§ Aim of the task:
Swap "Select" for "Choose" throughout the records below, leaving everything else as is, and omit the pictures from your copy.

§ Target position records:

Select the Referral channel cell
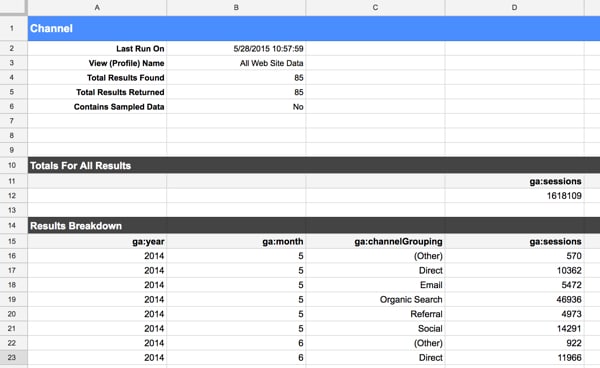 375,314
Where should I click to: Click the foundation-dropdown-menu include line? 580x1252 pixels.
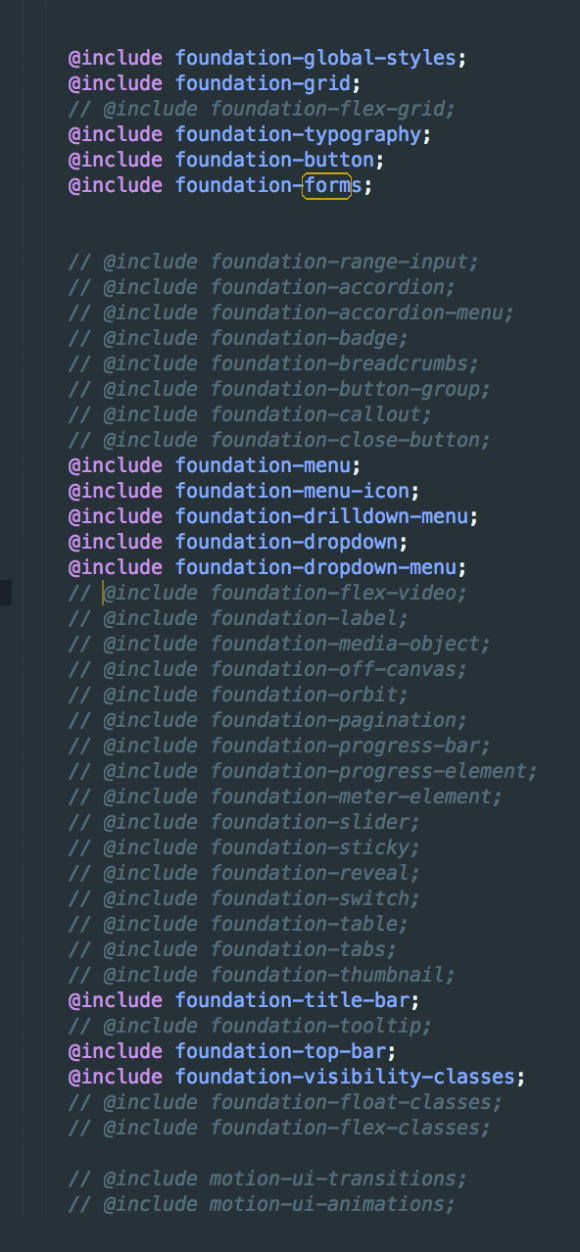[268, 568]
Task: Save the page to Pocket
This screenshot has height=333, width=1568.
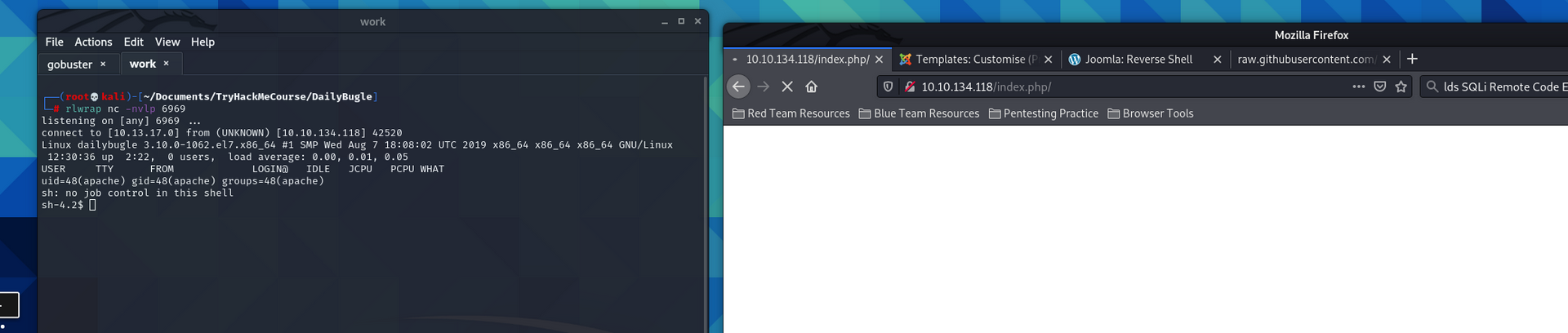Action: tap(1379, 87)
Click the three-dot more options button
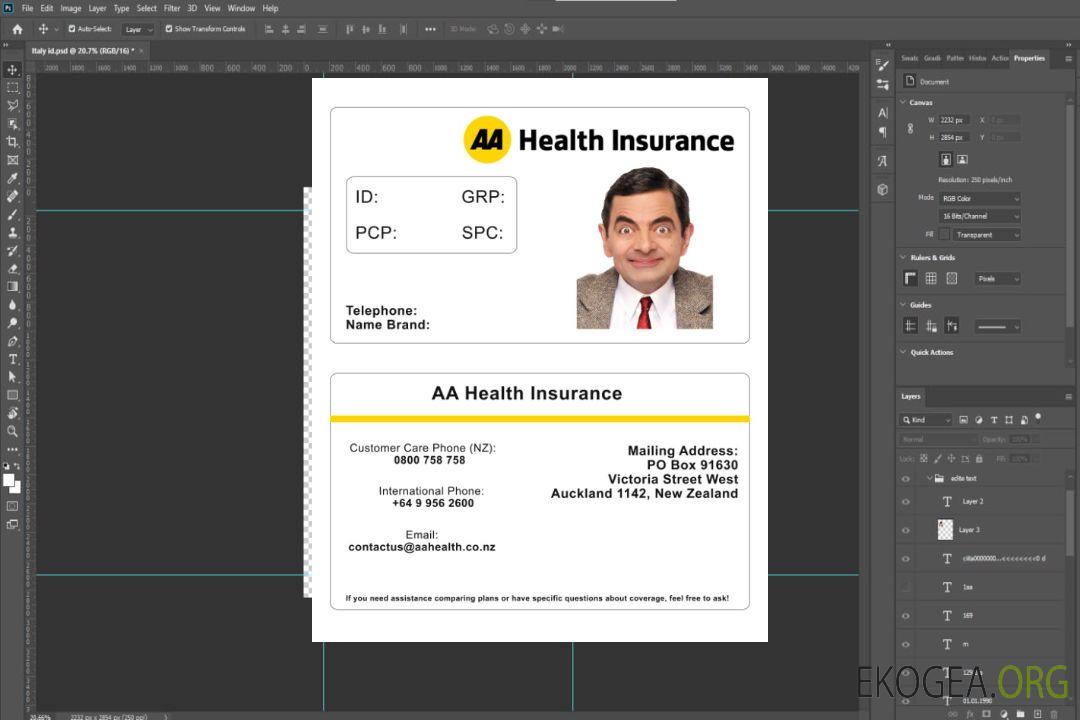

§ Right answer:
Choose the Referral channel cell
 375,314
Where should I click to: Click the foundation-dropdown-menu include line? 580x1252 pixels.
[268, 568]
Task: Save the page to Pocket
This screenshot has height=333, width=1568.
Action: tap(1379, 87)
Click the three-dot more options button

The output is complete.